▶ Request 1
Sum up the calzone post in two sentences.

— BEGIN Passage shown —

Do you know the difference between calzone and stromboli? I don't either, except calzone is more likely to contain ricotta, and tends to be half-moon shaped instead of oblong.
Whatever it is, it's good. On Saturday I was looking for something celebratory to make for dinner. We had not had our Friday pizza so I made a batch of dough and thought I could feed more people with the same amount of dough if I made calzone.I looked at a calzone recipe in Biba Caggiano's Trattoria Cooking to get some ideas, and fancied an eggplant and radiccio recipe. Our local co-op had no radiccio so instead I got spring onions, and substituted ricotta for mozzarella (Are you sick of mozzarella or is it just me?) The filling was eggplant, green onion, quartered Calamata olives, capers, and garlic, along with some parmesan. I had made pizza dough a couple hours ahead of time and cut it with my bench knife into five pieces, one for each person. Our summer houseguest Hannah helped me spread some ricotta onto each circle and then heap the eggplant mixture on top,then sealing each calzone carefully closed.
They all fit on the pizza stone just dandy. We baked them at 450 for 20 minutes and they turned out golden. And no leakage! High praise. The ricotta and eggplant complemented each other and the calzones were light and not greasy like they can be. And no sodden wodge of mozzarella!
Because this was Hannah's last official dinner at our house (I explained Hannah earlier but I'll do so again), John made another of his mindblowing ice creams from David Lebovitz's The Perfect Scoop. This time he made plum ice cream, because we had plums from the CSA. It turned out satisfyingly plummy in taste and color, light and creamy. Last month John made Lebovitz's fresh mint ice cream and it made us want to see all other "mint" ice creams as impostors.

— END Passage shown —
— BEGIN Entries —

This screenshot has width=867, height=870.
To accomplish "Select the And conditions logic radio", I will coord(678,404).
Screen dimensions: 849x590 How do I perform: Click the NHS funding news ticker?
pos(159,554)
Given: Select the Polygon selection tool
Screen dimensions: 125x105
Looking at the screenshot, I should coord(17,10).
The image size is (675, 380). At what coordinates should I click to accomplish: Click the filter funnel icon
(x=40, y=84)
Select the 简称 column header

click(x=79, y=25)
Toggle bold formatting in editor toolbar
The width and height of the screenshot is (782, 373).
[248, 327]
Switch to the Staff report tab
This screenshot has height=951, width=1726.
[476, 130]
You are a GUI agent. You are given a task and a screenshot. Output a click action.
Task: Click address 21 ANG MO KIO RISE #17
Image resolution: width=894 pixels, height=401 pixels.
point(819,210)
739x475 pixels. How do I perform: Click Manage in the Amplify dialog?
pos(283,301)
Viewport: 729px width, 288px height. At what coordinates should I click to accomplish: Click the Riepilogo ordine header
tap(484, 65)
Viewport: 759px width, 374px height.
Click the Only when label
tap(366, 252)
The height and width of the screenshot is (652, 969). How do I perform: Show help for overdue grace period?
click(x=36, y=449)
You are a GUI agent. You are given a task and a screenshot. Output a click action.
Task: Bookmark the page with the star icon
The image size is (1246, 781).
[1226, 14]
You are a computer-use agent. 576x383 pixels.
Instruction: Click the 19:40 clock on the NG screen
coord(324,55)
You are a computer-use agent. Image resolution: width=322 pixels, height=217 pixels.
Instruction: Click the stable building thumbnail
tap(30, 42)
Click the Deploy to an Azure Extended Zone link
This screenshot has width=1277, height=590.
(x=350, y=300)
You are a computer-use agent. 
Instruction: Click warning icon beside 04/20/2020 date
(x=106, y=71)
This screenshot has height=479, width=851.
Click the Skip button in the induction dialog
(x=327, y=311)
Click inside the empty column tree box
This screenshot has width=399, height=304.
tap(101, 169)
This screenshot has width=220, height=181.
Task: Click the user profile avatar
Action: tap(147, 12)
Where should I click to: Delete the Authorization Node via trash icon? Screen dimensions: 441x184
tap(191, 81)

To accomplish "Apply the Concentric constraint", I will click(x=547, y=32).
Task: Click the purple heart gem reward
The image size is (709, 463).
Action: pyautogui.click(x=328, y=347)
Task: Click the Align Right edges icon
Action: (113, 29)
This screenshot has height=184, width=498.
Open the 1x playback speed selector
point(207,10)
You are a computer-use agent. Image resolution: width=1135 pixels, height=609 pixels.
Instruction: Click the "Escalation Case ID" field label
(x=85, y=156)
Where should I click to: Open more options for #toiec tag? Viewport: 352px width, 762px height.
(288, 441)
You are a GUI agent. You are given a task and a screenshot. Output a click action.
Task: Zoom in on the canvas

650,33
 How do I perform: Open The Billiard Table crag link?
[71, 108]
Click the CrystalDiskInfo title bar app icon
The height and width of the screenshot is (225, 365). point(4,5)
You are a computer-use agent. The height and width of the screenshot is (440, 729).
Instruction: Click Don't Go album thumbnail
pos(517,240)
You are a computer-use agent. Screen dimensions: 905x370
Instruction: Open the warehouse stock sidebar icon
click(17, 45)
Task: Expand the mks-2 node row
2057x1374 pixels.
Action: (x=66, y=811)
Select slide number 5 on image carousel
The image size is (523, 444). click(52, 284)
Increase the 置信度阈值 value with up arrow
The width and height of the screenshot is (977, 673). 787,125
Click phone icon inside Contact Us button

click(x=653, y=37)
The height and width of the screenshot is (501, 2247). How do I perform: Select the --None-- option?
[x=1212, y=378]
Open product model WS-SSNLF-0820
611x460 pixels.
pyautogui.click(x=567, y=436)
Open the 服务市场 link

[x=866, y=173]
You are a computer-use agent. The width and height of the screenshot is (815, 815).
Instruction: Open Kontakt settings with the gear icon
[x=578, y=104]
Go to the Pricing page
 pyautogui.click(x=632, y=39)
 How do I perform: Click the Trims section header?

— END Entries —

▶ Request 2
Reproduce the entries from the line with "Click the Deploy" up to and including the line with "(x=106, y=71)".

▶ Expected answer 1
On Saturday the writer made calzone from a batch of pizza dough, filling each with ricotta and a mix of eggplant, green onion, Calamata olives, capers, garlic and parmesan, then baking them at 450 for 20 minutes until golden, with no leakage. For houseguest Hannah's last official dinner, John made plum ice cream from David Lebovitz's The Perfect Scoop, and it turned out plummy in taste and color, light and creamy.

▶ Expected answer 2
Click the Deploy to an Azure Extended Zone link
This screenshot has width=1277, height=590.
(x=350, y=300)
You are a computer-use agent. 
Instruction: Click warning icon beside 04/20/2020 date
(x=106, y=71)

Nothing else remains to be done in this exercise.